Lyndon Emsley avec quelques-uns des chercheurs de l'étude © 2014 Alain Herzog/EPFL

Lyndon Emsley avec quelques-uns des chercheurs de l'étude © 2014 Alain Herzog/EPFL

Une collaboration entre l’EPFL, le CNRS, l’ENS Lyon, le CPE Lyon et l’ETH Zurich a permis de créer une méthode novatrice qui booste les capacités de l’imagerie médicale grâce à des procédures bien plus sûres pour le patient.

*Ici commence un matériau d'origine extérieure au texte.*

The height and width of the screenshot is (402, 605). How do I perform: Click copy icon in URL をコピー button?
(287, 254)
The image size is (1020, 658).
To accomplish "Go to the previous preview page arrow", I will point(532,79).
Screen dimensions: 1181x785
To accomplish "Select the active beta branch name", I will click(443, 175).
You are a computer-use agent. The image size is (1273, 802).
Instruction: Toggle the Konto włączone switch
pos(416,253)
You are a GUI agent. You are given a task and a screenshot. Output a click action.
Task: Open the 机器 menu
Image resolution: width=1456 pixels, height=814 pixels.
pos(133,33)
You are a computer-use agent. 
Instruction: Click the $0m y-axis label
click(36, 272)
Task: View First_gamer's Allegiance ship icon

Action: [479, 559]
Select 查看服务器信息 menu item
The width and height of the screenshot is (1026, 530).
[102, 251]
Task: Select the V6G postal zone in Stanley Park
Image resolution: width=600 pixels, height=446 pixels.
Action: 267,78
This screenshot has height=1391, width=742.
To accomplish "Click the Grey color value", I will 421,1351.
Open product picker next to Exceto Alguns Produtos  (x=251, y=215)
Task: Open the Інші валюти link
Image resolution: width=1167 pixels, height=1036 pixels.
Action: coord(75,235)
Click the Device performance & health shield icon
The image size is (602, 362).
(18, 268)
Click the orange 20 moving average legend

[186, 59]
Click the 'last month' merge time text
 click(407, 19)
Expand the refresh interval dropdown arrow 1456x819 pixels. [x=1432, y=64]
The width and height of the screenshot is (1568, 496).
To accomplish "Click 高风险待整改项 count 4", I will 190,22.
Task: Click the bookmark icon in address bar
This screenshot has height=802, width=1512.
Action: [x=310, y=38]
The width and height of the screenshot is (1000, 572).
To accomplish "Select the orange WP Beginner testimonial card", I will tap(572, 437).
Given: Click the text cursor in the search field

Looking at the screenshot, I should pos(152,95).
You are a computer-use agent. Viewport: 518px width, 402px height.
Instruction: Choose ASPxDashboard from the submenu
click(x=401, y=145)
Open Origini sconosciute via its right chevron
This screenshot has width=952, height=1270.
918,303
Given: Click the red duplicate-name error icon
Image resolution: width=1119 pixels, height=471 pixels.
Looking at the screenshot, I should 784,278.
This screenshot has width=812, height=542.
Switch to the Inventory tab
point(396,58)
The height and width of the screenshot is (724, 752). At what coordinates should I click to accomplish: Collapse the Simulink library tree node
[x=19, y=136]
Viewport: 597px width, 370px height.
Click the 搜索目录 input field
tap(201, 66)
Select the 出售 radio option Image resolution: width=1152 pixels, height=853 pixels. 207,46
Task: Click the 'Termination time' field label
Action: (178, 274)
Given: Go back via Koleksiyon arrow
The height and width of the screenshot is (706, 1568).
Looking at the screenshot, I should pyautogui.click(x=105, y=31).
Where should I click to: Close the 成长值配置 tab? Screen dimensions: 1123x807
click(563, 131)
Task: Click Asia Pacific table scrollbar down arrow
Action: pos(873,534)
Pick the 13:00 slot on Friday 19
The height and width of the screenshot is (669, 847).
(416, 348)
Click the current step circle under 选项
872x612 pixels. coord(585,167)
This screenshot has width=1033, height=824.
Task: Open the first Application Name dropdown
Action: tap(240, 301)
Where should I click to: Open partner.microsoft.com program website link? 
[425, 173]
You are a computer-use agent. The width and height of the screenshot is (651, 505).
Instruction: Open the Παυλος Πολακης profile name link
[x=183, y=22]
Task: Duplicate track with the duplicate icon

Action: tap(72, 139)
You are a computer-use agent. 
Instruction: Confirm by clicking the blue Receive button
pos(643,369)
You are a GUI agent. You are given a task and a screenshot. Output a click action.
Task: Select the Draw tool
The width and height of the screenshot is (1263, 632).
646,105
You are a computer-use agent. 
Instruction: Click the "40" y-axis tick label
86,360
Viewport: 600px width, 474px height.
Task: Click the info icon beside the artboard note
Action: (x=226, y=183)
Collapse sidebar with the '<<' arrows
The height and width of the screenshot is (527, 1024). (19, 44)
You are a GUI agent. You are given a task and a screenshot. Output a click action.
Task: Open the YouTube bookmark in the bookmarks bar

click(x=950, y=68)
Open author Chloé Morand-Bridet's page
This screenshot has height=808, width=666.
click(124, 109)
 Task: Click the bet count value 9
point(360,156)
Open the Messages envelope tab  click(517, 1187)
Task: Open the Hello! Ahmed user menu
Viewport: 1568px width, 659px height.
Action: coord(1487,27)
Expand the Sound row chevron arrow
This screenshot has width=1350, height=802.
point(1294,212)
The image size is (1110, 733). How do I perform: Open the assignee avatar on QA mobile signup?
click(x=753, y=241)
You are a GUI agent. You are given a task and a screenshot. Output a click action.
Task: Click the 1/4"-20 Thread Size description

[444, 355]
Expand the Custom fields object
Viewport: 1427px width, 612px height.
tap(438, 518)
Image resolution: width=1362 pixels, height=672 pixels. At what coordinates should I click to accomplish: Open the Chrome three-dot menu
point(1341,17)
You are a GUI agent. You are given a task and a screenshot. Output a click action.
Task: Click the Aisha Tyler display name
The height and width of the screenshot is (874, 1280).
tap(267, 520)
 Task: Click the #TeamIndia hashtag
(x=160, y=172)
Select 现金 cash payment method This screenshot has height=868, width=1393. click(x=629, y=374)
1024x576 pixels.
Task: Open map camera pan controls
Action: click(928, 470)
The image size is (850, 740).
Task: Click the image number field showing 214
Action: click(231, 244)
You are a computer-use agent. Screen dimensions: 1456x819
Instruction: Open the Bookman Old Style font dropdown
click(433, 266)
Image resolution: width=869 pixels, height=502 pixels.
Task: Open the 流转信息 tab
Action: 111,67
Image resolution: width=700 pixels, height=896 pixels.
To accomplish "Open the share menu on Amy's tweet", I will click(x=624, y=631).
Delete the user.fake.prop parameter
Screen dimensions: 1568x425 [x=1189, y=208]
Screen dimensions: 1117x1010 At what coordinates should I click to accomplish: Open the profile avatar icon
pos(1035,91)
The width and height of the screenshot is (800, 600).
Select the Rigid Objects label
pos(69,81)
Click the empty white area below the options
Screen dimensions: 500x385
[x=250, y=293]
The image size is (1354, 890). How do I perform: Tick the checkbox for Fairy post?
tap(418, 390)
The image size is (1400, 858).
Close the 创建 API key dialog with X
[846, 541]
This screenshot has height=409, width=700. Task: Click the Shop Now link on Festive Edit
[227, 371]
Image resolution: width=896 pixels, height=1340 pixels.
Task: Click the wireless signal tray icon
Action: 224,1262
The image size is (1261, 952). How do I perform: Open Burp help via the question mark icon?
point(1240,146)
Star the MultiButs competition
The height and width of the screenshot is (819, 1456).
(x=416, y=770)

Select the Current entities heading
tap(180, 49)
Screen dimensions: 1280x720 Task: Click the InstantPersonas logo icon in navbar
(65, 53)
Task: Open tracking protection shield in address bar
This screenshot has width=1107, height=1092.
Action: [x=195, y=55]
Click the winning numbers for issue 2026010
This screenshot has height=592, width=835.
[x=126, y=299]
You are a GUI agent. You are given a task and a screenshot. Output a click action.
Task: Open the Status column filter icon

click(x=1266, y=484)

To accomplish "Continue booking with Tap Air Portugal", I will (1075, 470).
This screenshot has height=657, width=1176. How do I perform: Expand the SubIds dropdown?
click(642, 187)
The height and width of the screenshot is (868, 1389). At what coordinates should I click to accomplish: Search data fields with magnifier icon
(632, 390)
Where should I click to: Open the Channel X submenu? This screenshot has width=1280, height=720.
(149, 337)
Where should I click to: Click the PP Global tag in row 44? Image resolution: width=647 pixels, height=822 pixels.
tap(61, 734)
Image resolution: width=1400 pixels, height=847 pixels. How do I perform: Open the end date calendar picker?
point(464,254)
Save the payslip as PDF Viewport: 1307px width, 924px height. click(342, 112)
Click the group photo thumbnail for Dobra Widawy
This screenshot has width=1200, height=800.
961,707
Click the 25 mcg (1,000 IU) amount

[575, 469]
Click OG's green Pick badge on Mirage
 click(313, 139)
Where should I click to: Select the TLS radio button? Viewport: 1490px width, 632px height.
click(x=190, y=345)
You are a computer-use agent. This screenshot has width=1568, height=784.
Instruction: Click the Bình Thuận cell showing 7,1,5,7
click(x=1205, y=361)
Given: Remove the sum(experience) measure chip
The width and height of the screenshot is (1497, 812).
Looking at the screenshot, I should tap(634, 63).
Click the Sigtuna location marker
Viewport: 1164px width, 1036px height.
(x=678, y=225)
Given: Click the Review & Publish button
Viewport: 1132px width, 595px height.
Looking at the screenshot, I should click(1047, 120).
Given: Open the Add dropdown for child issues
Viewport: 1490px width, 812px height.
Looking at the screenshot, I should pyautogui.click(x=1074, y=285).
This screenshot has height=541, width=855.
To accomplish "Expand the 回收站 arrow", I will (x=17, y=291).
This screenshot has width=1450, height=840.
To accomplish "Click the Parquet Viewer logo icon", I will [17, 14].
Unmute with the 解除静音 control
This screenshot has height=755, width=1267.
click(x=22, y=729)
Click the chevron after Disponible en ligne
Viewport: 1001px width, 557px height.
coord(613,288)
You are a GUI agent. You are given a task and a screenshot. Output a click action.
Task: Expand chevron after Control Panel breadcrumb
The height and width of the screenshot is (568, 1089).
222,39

L’imagerie médicale est actuellement l’outil numéro un en matière de diagnostic, grâce à des techniques comme l’IRM (imagerie par résonance magnétique), la CT (tomographie axiale), les scanners et la RMN (résonance magnétique nucléaire), qui se sont fortement améliorées durant les deux dernières décennies. Toutefois, elles rencontrent encore des soucis persistants de résolution et qualité d’image, en raison de la nature même des tissus vivants. Une des solutions à ce problème récurrent est l’hyperpolarisation, qui nécessite d’injecter au patient des substances susceptibles d’augmenter la qualité d’image en suivant la distribution et le sort de molécules spécifiques dans le corps. Celles-ci peuvent néanmoins se révéler nuisibles ou potentiellement toxiques pour le malade. Or, des scientifiques de l’EPFL, du CNRS, de l’ENS, du CPE Lyon et de l’ETH Zurich ont mis au point une nouvelle génération d’hyperpolarisants, qui augmentent drastiquement l’intensité du signal des tissus corporels observés sans présenter le moindre danger pour le patient. Leur travail est publié dans la revue PNAS.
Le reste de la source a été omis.